Written exercise:
Return the following lines unchanged, word for word and in the same order.

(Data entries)
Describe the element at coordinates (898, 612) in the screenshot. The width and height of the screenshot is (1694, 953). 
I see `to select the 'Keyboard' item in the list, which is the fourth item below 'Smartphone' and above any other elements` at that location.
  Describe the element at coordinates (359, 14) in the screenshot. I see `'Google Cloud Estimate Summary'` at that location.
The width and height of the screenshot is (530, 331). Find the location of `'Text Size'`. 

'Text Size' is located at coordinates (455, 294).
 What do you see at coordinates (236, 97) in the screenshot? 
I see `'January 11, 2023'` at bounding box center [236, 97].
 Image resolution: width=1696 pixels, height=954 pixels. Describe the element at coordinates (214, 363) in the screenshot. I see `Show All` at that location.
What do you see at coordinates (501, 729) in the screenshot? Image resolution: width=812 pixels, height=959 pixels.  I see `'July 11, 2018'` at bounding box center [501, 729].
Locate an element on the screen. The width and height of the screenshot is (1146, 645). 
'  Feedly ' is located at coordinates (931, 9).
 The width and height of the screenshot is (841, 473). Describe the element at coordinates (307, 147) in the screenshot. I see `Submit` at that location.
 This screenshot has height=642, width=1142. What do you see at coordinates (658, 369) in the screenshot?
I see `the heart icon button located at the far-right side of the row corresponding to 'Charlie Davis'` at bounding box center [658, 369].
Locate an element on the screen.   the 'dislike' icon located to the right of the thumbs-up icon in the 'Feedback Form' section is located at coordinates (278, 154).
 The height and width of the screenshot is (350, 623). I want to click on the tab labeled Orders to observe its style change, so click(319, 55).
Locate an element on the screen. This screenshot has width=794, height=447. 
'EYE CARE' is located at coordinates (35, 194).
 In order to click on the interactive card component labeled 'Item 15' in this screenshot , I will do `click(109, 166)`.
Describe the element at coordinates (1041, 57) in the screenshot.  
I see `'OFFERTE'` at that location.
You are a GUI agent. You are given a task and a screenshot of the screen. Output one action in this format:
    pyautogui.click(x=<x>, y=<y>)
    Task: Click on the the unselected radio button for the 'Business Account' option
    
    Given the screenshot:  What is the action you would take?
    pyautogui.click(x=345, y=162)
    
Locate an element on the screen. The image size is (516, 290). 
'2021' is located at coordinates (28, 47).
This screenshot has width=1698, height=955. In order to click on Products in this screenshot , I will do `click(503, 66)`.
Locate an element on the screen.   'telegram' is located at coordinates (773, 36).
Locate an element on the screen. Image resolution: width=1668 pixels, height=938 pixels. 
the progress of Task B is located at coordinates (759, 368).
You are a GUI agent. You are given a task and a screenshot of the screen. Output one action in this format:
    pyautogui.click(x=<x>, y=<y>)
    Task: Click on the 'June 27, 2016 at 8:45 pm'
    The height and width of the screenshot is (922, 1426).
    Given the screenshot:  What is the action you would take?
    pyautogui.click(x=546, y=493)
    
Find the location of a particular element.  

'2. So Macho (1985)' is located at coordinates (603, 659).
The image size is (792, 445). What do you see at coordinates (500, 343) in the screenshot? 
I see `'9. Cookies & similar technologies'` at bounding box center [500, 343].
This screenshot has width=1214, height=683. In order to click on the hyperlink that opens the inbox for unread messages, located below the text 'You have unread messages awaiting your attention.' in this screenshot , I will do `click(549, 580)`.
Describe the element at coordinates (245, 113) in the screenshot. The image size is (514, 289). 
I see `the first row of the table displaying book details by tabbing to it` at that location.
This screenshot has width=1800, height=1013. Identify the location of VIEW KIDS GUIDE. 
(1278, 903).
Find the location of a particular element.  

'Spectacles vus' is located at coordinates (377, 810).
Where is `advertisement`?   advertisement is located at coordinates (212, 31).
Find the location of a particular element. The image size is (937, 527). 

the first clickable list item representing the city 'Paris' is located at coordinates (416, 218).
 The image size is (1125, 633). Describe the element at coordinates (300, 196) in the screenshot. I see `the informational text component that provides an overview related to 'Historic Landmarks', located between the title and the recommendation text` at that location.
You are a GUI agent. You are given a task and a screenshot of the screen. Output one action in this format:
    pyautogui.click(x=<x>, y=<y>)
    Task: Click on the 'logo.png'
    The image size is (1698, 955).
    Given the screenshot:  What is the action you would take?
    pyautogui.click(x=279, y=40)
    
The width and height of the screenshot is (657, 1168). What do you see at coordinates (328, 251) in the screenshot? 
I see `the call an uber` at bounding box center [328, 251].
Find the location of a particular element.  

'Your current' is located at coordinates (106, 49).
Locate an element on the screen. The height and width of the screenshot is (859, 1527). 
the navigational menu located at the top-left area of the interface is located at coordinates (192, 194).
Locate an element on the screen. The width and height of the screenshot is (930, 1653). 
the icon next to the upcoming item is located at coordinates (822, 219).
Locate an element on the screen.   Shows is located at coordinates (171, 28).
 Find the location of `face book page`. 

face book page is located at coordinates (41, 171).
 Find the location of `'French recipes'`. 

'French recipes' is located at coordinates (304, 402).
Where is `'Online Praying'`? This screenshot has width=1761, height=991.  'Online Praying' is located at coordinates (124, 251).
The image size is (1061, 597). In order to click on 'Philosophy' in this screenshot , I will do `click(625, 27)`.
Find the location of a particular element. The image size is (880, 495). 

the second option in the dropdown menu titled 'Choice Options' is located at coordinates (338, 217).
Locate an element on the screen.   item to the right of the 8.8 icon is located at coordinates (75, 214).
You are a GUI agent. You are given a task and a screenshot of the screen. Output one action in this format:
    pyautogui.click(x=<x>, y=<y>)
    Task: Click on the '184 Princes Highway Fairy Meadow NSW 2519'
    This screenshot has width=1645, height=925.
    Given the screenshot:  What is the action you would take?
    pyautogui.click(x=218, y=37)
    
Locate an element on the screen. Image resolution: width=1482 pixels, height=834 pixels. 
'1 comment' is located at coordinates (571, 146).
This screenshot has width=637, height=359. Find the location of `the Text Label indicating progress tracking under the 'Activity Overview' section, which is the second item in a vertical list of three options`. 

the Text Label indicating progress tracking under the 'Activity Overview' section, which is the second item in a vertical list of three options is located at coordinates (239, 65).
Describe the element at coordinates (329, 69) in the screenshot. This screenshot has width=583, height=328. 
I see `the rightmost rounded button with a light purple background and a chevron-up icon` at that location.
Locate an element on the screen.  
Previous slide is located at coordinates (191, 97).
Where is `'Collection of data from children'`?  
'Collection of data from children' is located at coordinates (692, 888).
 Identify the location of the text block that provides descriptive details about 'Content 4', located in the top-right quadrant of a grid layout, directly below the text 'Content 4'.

Exercise solution:
Describe the element at coordinates (898, 612) in the screenshot. The width and height of the screenshot is (1694, 953). 
I see `to select the 'Keyboard' item in the list, which is the fourth item below 'Smartphone' and above any other elements` at that location.
  Describe the element at coordinates (359, 14) in the screenshot. I see `'Google Cloud Estimate Summary'` at that location.
The width and height of the screenshot is (530, 331). Find the location of `'Text Size'`. 

'Text Size' is located at coordinates (455, 294).
 What do you see at coordinates (236, 97) in the screenshot? 
I see `'January 11, 2023'` at bounding box center [236, 97].
 Image resolution: width=1696 pixels, height=954 pixels. Describe the element at coordinates (214, 363) in the screenshot. I see `Show All` at that location.
What do you see at coordinates (501, 729) in the screenshot? Image resolution: width=812 pixels, height=959 pixels.  I see `'July 11, 2018'` at bounding box center [501, 729].
Locate an element on the screen. The width and height of the screenshot is (1146, 645). 
'  Feedly ' is located at coordinates (931, 9).
 The width and height of the screenshot is (841, 473). Describe the element at coordinates (307, 147) in the screenshot. I see `Submit` at that location.
 This screenshot has height=642, width=1142. What do you see at coordinates (658, 369) in the screenshot?
I see `the heart icon button located at the far-right side of the row corresponding to 'Charlie Davis'` at bounding box center [658, 369].
Locate an element on the screen.   the 'dislike' icon located to the right of the thumbs-up icon in the 'Feedback Form' section is located at coordinates (278, 154).
 The height and width of the screenshot is (350, 623). I want to click on the tab labeled Orders to observe its style change, so click(319, 55).
Locate an element on the screen. This screenshot has width=794, height=447. 
'EYE CARE' is located at coordinates (35, 194).
 In order to click on the interactive card component labeled 'Item 15' in this screenshot , I will do `click(109, 166)`.
Describe the element at coordinates (1041, 57) in the screenshot.  
I see `'OFFERTE'` at that location.
You are a GUI agent. You are given a task and a screenshot of the screen. Output one action in this format:
    pyautogui.click(x=<x>, y=<y>)
    Task: Click on the the unselected radio button for the 'Business Account' option
    
    Given the screenshot:  What is the action you would take?
    pyautogui.click(x=345, y=162)
    
Locate an element on the screen. The image size is (516, 290). 
'2021' is located at coordinates (28, 47).
This screenshot has width=1698, height=955. In order to click on Products in this screenshot , I will do `click(503, 66)`.
Locate an element on the screen.   'telegram' is located at coordinates (773, 36).
Locate an element on the screen. Image resolution: width=1668 pixels, height=938 pixels. 
the progress of Task B is located at coordinates (759, 368).
You are a GUI agent. You are given a task and a screenshot of the screen. Output one action in this format:
    pyautogui.click(x=<x>, y=<y>)
    Task: Click on the 'June 27, 2016 at 8:45 pm'
    The height and width of the screenshot is (922, 1426).
    Given the screenshot:  What is the action you would take?
    pyautogui.click(x=546, y=493)
    
Find the location of a particular element.  

'2. So Macho (1985)' is located at coordinates (603, 659).
The image size is (792, 445). What do you see at coordinates (500, 343) in the screenshot? 
I see `'9. Cookies & similar technologies'` at bounding box center [500, 343].
This screenshot has width=1214, height=683. In order to click on the hyperlink that opens the inbox for unread messages, located below the text 'You have unread messages awaiting your attention.' in this screenshot , I will do `click(549, 580)`.
Describe the element at coordinates (245, 113) in the screenshot. The image size is (514, 289). 
I see `the first row of the table displaying book details by tabbing to it` at that location.
This screenshot has width=1800, height=1013. Identify the location of VIEW KIDS GUIDE. 
(1278, 903).
Find the location of a particular element.  

'Spectacles vus' is located at coordinates (377, 810).
Where is `advertisement`?   advertisement is located at coordinates (212, 31).
Find the location of a particular element. The image size is (937, 527). 

the first clickable list item representing the city 'Paris' is located at coordinates (416, 218).
 The image size is (1125, 633). Describe the element at coordinates (300, 196) in the screenshot. I see `the informational text component that provides an overview related to 'Historic Landmarks', located between the title and the recommendation text` at that location.
You are a GUI agent. You are given a task and a screenshot of the screen. Output one action in this format:
    pyautogui.click(x=<x>, y=<y>)
    Task: Click on the 'logo.png'
    The image size is (1698, 955).
    Given the screenshot:  What is the action you would take?
    pyautogui.click(x=279, y=40)
    
The width and height of the screenshot is (657, 1168). What do you see at coordinates (328, 251) in the screenshot? 
I see `the call an uber` at bounding box center [328, 251].
Find the location of a particular element.  

'Your current' is located at coordinates (106, 49).
Locate an element on the screen. The height and width of the screenshot is (859, 1527). 
the navigational menu located at the top-left area of the interface is located at coordinates (192, 194).
Locate an element on the screen. The width and height of the screenshot is (930, 1653). 
the icon next to the upcoming item is located at coordinates (822, 219).
Locate an element on the screen.   Shows is located at coordinates (171, 28).
 Find the location of `face book page`. 

face book page is located at coordinates (41, 171).
 Find the location of `'French recipes'`. 

'French recipes' is located at coordinates (304, 402).
Where is `'Online Praying'`? This screenshot has width=1761, height=991.  'Online Praying' is located at coordinates (124, 251).
The image size is (1061, 597). In order to click on 'Philosophy' in this screenshot , I will do `click(625, 27)`.
Find the location of a particular element. The image size is (880, 495). 

the second option in the dropdown menu titled 'Choice Options' is located at coordinates (338, 217).
Locate an element on the screen.   item to the right of the 8.8 icon is located at coordinates (75, 214).
You are a GUI agent. You are given a task and a screenshot of the screen. Output one action in this format:
    pyautogui.click(x=<x>, y=<y>)
    Task: Click on the '184 Princes Highway Fairy Meadow NSW 2519'
    This screenshot has width=1645, height=925.
    Given the screenshot:  What is the action you would take?
    pyautogui.click(x=218, y=37)
    
Locate an element on the screen. Image resolution: width=1482 pixels, height=834 pixels. 
'1 comment' is located at coordinates (571, 146).
This screenshot has width=637, height=359. Find the location of `the Text Label indicating progress tracking under the 'Activity Overview' section, which is the second item in a vertical list of three options`. 

the Text Label indicating progress tracking under the 'Activity Overview' section, which is the second item in a vertical list of three options is located at coordinates (239, 65).
Describe the element at coordinates (329, 69) in the screenshot. This screenshot has width=583, height=328. 
I see `the rightmost rounded button with a light purple background and a chevron-up icon` at that location.
Locate an element on the screen.  
Previous slide is located at coordinates (191, 97).
Where is `'Collection of data from children'`?  
'Collection of data from children' is located at coordinates (692, 888).
 Identify the location of the text block that provides descriptive details about 'Content 4', located in the top-right quadrant of a grid layout, directly below the text 'Content 4'.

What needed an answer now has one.